Cormac has been sick lately, but the last two days had been on the mend. So his lack of appetite was concerning for me. Tack on the fact that he is P.I.C.K.Y. when it comes to food (I don't know where he gets it; I was always such a good eater. . . sorry Mom for putting you through that) and you get one stressed out mom. I was sure I was starving him to death.
He wasn't the only one without an appetite yesterday. I didn't want to eat anything. Food just seemed unappetizing and yucky. But I was sick. I knew what was wrong with me. And if I decided not to eat than it way my own business. Besides, how was I expected to eat when I was sure my ear drum was going to burst if it hadn't already. I was so sure that it was okay for me not to eat. I knew what I was doing. I am learning to become an intuitive eater and if my body didn't want food than it was just fine.
But Cormac needed to eat.
Because I'm an adult.
And I knew better.
Last night after putting Cormac to bed I was sure he would wake up in the middle of the night starving. I was sure I should have tried harder to get him to eat something. Anything.

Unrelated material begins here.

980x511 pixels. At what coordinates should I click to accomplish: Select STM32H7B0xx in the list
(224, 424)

This morning when I woke up I was hungry. My appetite had returned. My body is still not healed, but whatever was going on yesterday had eased and it was time to fuel my body.
And Cormac? He slept great last night. And he woke up hungry too. He ate a good breakfast. Not as much as I though he would, but then I think his recent growth spurt has slowed as well.

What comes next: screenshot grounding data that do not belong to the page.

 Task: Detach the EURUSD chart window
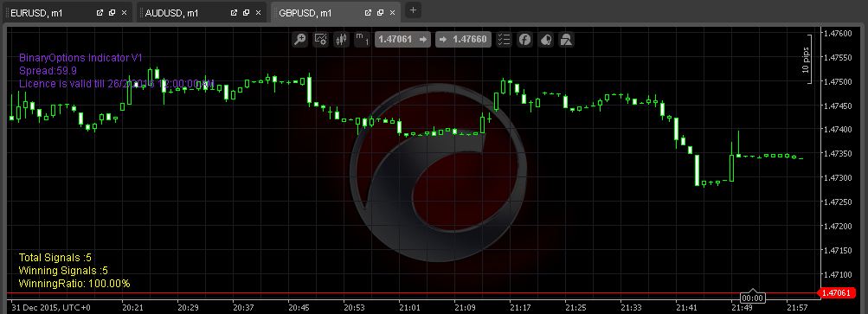(100, 13)
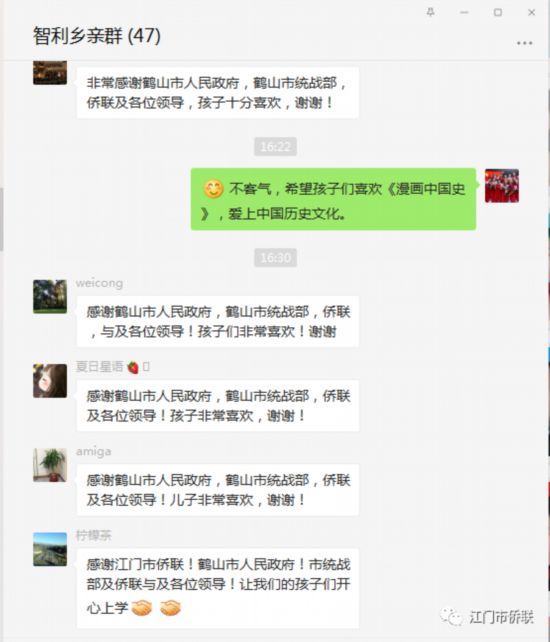Click the red group-photo sender avatar

tap(502, 186)

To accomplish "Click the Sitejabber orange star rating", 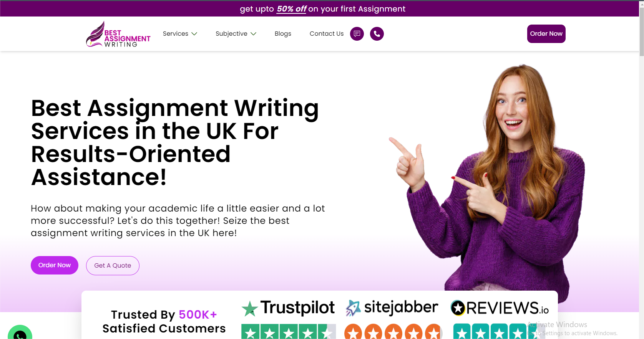I will (393, 332).
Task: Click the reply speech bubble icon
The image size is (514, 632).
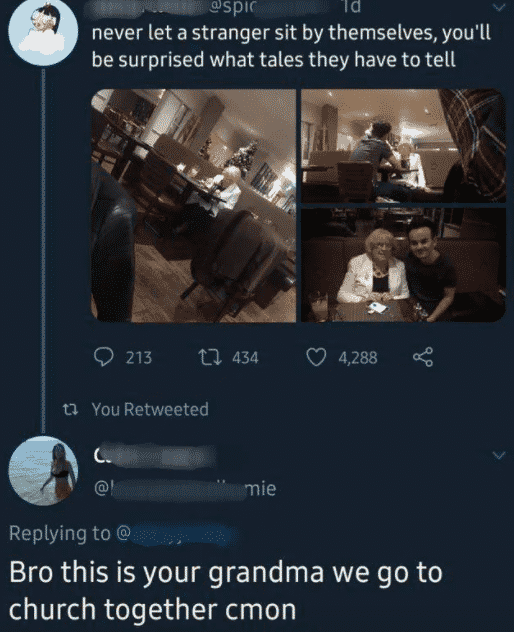Action: [x=104, y=357]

As I was thinking about food and bodies this morning I realized how silly I had been trying to force Cormac to eat. There is a lot about intuitive eating that I am still getting used to. And there is a lot that I can learn from him. We are born intuitive eaters. We are in touch with our bodies right from the start. It's over time that we learn how to stop listening.
So while being a mom is hard, and I will probably always stress when he is not eating as well as I think he should, I am going to try to ease up and allow my son to always stay in touch with his own body. If he feels he has had enough then who am I to tell him otherwise? And maybe I can get just as in touch with my own body someday.